Last Updated on February 1, 2015
Winter storms are on the way, but are you ready? If you aren’t prepared for the winter and what it may bring, consider last winter. Were you ready for such a long and harsh cold season? If not, get ready for this year’s winter storms with a few tips.
Know your warnings and know what to expect to help you prepare. Here are the three most commons warnings you will see.
A “winter storm watch” is when the experts are keeping an eye on a potential storm that could happen within the next 48-60 hours.
A “winter storm warning” is a combination of hazardous winter conditions that has begun, or will begin within 12-14 hours.
A “blizzard warning” is issued with winds of 40 km/h or more, reduction in visibility to less than 1 km due to blowing snow with a low wind-chills expected to last 4 or more hours.
To stay safe:
Winterize your vehicles
Keep gas tanks full and have extra gas cans ready
Insulate your home
Maintain all electrical and heating equipment
Clean chimneys and ensure they are in working order
Make sure you have a supply kit that includes the following items:
A 3-day supply of water, or one gallon a day per person in your home.
A 3 day supply of non-perishable food items.

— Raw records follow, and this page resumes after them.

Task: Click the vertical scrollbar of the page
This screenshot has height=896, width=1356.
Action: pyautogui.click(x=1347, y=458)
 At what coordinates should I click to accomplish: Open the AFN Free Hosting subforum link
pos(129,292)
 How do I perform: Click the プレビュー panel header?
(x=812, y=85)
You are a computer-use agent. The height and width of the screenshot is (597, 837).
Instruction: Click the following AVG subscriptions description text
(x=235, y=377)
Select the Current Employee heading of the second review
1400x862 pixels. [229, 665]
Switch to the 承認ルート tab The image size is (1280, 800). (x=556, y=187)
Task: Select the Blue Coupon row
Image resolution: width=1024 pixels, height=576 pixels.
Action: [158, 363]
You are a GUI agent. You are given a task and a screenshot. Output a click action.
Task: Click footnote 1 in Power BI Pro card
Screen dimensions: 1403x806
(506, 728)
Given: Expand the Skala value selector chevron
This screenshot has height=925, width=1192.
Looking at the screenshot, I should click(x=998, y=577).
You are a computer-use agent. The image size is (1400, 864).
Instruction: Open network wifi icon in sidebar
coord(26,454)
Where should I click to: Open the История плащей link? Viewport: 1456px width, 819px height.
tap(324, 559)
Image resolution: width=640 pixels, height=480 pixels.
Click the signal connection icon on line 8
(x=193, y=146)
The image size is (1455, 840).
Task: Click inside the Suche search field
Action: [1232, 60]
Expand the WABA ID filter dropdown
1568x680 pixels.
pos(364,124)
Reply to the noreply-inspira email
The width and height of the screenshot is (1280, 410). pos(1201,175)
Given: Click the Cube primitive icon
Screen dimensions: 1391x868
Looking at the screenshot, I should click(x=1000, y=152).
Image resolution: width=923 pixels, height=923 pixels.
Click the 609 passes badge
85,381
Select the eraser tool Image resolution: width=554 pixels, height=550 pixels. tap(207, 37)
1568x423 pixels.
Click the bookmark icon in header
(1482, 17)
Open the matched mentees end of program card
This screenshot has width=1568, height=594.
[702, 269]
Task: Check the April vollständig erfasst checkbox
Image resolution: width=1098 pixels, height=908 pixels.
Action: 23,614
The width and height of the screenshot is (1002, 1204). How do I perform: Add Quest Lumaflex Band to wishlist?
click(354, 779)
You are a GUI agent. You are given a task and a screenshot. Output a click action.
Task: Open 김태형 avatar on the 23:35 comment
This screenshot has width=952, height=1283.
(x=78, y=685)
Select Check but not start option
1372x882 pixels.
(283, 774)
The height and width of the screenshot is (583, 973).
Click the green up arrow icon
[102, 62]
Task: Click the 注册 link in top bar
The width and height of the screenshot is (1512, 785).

Flashlight and oil burning lantern.
Extra batteries and oil
First aid kit
Any needed medications- at least a one week supply.
Personal items, like glasses, contact lenses, and other such necessities.
Hygiene and toiletry items that will last at least a week
Copies of personal documents, such as your license, birth certificate, and insurance cards.
Chargers for electronics
Emergency contact information
If you have a baby, make sure you have a one week supply of everything they will need, like formula, food, and diapers.
If you have a pet, make sure they have food, water, and their tags and shot records.
Non-clumping litter to sprinkle on slippery walkways.
Warm clothing and blankets for all members in the family.
To stay your safest:
Heed all winter weather reports and stay up-to-date on them.
Keep water running a little bit during very cold nights so that pipes don’t freeze.
Make sure all flames from fireplaces and wood burning stoves are kept contained.
Keep kids away from flames of heating items.
Make sure your electrical equipment is secure and not faulty. Faulty equipment leads to house fires, which tend to happen more in the winter because of the use of heating equipment.
Know where public shelters are and have an escape plan should you need to go to one.
Stay off the roads in bad weather, unless it is an emergency.
Stay inside in very cold conditions, but if you must go outside make sure you wear clothing that is meant to keep you warm.
Install fire and carbon dioxide detectors in your home.